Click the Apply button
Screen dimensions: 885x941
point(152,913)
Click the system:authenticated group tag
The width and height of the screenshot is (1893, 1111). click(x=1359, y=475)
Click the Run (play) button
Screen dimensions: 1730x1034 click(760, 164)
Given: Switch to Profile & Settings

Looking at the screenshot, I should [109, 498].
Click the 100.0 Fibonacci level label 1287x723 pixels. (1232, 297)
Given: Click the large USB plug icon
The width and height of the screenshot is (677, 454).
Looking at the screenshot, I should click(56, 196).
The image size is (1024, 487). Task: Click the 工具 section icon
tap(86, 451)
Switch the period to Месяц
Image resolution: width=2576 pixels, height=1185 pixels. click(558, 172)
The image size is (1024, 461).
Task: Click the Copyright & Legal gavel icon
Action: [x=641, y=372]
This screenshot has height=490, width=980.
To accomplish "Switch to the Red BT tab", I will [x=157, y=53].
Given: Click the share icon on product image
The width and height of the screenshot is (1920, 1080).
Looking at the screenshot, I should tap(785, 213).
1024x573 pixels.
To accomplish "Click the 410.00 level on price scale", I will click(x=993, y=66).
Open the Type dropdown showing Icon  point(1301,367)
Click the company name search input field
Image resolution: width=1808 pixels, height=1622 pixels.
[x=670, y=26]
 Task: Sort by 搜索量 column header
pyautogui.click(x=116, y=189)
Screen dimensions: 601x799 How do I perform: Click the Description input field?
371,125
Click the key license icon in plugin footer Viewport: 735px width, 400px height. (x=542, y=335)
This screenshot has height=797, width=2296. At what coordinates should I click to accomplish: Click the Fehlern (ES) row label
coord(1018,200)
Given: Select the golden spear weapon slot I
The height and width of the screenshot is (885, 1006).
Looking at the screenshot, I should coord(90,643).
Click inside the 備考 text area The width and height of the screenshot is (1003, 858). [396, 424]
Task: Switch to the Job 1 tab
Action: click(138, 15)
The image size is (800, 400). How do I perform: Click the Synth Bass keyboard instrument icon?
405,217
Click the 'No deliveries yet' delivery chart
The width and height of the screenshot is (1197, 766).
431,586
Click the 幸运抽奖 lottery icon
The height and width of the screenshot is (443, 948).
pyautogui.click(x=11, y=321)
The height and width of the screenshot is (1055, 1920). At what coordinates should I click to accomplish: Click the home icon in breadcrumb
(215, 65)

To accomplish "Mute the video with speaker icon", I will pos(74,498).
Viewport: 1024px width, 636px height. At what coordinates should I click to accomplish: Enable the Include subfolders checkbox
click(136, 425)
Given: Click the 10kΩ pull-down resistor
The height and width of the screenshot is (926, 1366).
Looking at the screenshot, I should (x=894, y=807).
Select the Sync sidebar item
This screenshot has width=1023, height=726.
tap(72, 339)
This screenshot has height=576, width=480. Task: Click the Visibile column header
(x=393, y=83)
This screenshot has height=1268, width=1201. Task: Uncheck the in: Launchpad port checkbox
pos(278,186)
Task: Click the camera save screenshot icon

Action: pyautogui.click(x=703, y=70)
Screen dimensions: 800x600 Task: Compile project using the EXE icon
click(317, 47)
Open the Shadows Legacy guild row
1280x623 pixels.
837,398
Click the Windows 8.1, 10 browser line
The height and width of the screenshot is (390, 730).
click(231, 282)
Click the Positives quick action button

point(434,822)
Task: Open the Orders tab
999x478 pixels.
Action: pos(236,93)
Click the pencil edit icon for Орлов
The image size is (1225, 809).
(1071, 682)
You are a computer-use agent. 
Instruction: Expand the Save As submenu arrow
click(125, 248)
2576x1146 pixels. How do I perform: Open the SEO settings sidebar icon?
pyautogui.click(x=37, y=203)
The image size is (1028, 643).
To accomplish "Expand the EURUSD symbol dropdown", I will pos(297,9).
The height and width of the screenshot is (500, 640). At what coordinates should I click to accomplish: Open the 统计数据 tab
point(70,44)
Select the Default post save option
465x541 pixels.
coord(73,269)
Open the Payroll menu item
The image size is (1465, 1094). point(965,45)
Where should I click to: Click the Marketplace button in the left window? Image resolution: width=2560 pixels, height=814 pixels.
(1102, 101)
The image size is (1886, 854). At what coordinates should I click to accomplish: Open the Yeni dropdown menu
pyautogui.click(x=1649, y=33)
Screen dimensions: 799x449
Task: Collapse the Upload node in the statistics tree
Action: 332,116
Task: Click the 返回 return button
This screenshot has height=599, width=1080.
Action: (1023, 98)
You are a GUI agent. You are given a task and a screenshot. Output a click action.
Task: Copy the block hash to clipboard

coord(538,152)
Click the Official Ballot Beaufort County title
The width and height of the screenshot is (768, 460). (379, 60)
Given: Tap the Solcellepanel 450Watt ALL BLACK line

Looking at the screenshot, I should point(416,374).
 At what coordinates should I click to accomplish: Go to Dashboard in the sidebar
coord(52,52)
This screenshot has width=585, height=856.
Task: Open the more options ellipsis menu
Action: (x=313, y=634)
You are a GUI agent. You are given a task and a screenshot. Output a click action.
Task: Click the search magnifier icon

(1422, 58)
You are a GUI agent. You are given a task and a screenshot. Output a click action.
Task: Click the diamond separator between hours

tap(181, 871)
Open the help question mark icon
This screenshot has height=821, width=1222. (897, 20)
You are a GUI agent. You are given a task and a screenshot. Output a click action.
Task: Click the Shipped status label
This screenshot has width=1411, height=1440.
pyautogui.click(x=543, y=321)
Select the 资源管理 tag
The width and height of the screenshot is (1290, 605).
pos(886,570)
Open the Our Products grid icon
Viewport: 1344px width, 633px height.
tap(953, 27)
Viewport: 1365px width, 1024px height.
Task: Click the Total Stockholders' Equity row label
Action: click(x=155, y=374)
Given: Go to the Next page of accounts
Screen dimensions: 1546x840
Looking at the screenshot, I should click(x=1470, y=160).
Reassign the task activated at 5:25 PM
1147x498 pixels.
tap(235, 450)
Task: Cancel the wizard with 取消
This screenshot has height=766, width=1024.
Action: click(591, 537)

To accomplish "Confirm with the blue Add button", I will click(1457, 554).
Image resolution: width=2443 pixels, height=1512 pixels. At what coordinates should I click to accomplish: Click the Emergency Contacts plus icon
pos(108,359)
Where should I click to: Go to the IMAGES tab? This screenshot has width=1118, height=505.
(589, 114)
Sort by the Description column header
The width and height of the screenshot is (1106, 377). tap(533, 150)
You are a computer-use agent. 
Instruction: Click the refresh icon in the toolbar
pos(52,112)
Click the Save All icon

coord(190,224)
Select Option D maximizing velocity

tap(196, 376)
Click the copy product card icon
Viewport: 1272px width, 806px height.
^^^^
WORK INSTRUCTIONS » Repeat the entries word for word. Skip none of them.

ANSWER SPACE »
Click the Apply button
Screen dimensions: 885x941
point(152,913)
Click the system:authenticated group tag
The width and height of the screenshot is (1893, 1111). click(x=1359, y=475)
Click the Run (play) button
Screen dimensions: 1730x1034 click(760, 164)
Given: Switch to Profile & Settings

Looking at the screenshot, I should [109, 498].
Click the 100.0 Fibonacci level label 1287x723 pixels. (1232, 297)
Given: Click the large USB plug icon
The width and height of the screenshot is (677, 454).
Looking at the screenshot, I should click(56, 196).
The image size is (1024, 487). Task: Click the 工具 section icon
tap(86, 451)
Switch the period to Месяц
Image resolution: width=2576 pixels, height=1185 pixels. click(558, 172)
The image size is (1024, 461).
Task: Click the Copyright & Legal gavel icon
Action: [x=641, y=372]
This screenshot has height=490, width=980.
To accomplish "Switch to the Red BT tab", I will [x=157, y=53].
Given: Click the share icon on product image
The width and height of the screenshot is (1920, 1080).
Looking at the screenshot, I should tap(785, 213).
1024x573 pixels.
To accomplish "Click the 410.00 level on price scale", I will click(x=993, y=66).
Open the Type dropdown showing Icon  point(1301,367)
Click the company name search input field
Image resolution: width=1808 pixels, height=1622 pixels.
[x=670, y=26]
 Task: Sort by 搜索量 column header
pyautogui.click(x=116, y=189)
Screen dimensions: 601x799 How do I perform: Click the Description input field?
371,125
Click the key license icon in plugin footer Viewport: 735px width, 400px height. (x=542, y=335)
This screenshot has height=797, width=2296. At what coordinates should I click to accomplish: Click the Fehlern (ES) row label
coord(1018,200)
Given: Select the golden spear weapon slot I
The height and width of the screenshot is (885, 1006).
Looking at the screenshot, I should coord(90,643).
Click inside the 備考 text area The width and height of the screenshot is (1003, 858). [396, 424]
Task: Switch to the Job 1 tab
Action: click(138, 15)
The image size is (800, 400). How do I perform: Click the Synth Bass keyboard instrument icon?
405,217
Click the 'No deliveries yet' delivery chart
The width and height of the screenshot is (1197, 766).
431,586
Click the 幸运抽奖 lottery icon
The height and width of the screenshot is (443, 948).
pyautogui.click(x=11, y=321)
The height and width of the screenshot is (1055, 1920). At what coordinates should I click to accomplish: Click the home icon in breadcrumb
(215, 65)

To accomplish "Mute the video with speaker icon", I will pos(74,498).
Viewport: 1024px width, 636px height. At what coordinates should I click to accomplish: Enable the Include subfolders checkbox
click(136, 425)
Given: Click the 10kΩ pull-down resistor
The height and width of the screenshot is (926, 1366).
Looking at the screenshot, I should (x=894, y=807).
Select the Sync sidebar item
This screenshot has width=1023, height=726.
tap(72, 339)
This screenshot has height=576, width=480. Task: Click the Visibile column header
(x=393, y=83)
This screenshot has height=1268, width=1201. Task: Uncheck the in: Launchpad port checkbox
pos(278,186)
Task: Click the camera save screenshot icon

Action: pyautogui.click(x=703, y=70)
Screen dimensions: 800x600 Task: Compile project using the EXE icon
click(317, 47)
Open the Shadows Legacy guild row
1280x623 pixels.
837,398
Click the Windows 8.1, 10 browser line
The height and width of the screenshot is (390, 730).
click(231, 282)
Click the Positives quick action button

point(434,822)
Task: Open the Orders tab
999x478 pixels.
Action: pos(236,93)
Click the pencil edit icon for Орлов
The image size is (1225, 809).
(1071, 682)
You are a computer-use agent. 
Instruction: Expand the Save As submenu arrow
click(125, 248)
2576x1146 pixels. How do I perform: Open the SEO settings sidebar icon?
pyautogui.click(x=37, y=203)
The image size is (1028, 643).
To accomplish "Expand the EURUSD symbol dropdown", I will pos(297,9).
The height and width of the screenshot is (500, 640). At what coordinates should I click to accomplish: Open the 统计数据 tab
point(70,44)
Select the Default post save option
465x541 pixels.
coord(73,269)
Open the Payroll menu item
The image size is (1465, 1094). point(965,45)
Where should I click to: Click the Marketplace button in the left window? Image resolution: width=2560 pixels, height=814 pixels.
(1102, 101)
The image size is (1886, 854). At what coordinates should I click to accomplish: Open the Yeni dropdown menu
pyautogui.click(x=1649, y=33)
Screen dimensions: 799x449
Task: Collapse the Upload node in the statistics tree
Action: 332,116
Task: Click the 返回 return button
This screenshot has height=599, width=1080.
Action: (1023, 98)
You are a GUI agent. You are given a task and a screenshot. Output a click action.
Task: Copy the block hash to clipboard

coord(538,152)
Click the Official Ballot Beaufort County title
The width and height of the screenshot is (768, 460). (379, 60)
Given: Tap the Solcellepanel 450Watt ALL BLACK line

Looking at the screenshot, I should point(416,374).
 At what coordinates should I click to accomplish: Go to Dashboard in the sidebar
coord(52,52)
This screenshot has width=585, height=856.
Task: Open the more options ellipsis menu
Action: (x=313, y=634)
You are a GUI agent. You are given a task and a screenshot. Output a click action.
Task: Click the search magnifier icon

(1422, 58)
You are a GUI agent. You are given a task and a screenshot. Output a click action.
Task: Click the diamond separator between hours

tap(181, 871)
Open the help question mark icon
This screenshot has height=821, width=1222. (897, 20)
You are a GUI agent. You are given a task and a screenshot. Output a click action.
Task: Click the Shipped status label
This screenshot has width=1411, height=1440.
pyautogui.click(x=543, y=321)
Select the 资源管理 tag
The width and height of the screenshot is (1290, 605).
pos(886,570)
Open the Our Products grid icon
Viewport: 1344px width, 633px height.
tap(953, 27)
Viewport: 1365px width, 1024px height.
Task: Click the Total Stockholders' Equity row label
Action: click(x=155, y=374)
Given: Go to the Next page of accounts
Screen dimensions: 1546x840
Looking at the screenshot, I should click(x=1470, y=160).
Reassign the task activated at 5:25 PM
1147x498 pixels.
tap(235, 450)
Task: Cancel the wizard with 取消
This screenshot has height=766, width=1024.
Action: click(591, 537)

To accomplish "Confirm with the blue Add button", I will click(1457, 554).
Image resolution: width=2443 pixels, height=1512 pixels. At what coordinates should I click to accomplish: Click the Emergency Contacts plus icon
pos(108,359)
Where should I click to: Go to the IMAGES tab? This screenshot has width=1118, height=505.
(589, 114)
Sort by the Description column header
The width and height of the screenshot is (1106, 377). tap(533, 150)
You are a computer-use agent. 
Instruction: Click the refresh icon in the toolbar
pos(52,112)
Click the Save All icon

coord(190,224)
Select Option D maximizing velocity

tap(196, 376)
Click the copy product card icon
Viewport: 1272px width, 806px height.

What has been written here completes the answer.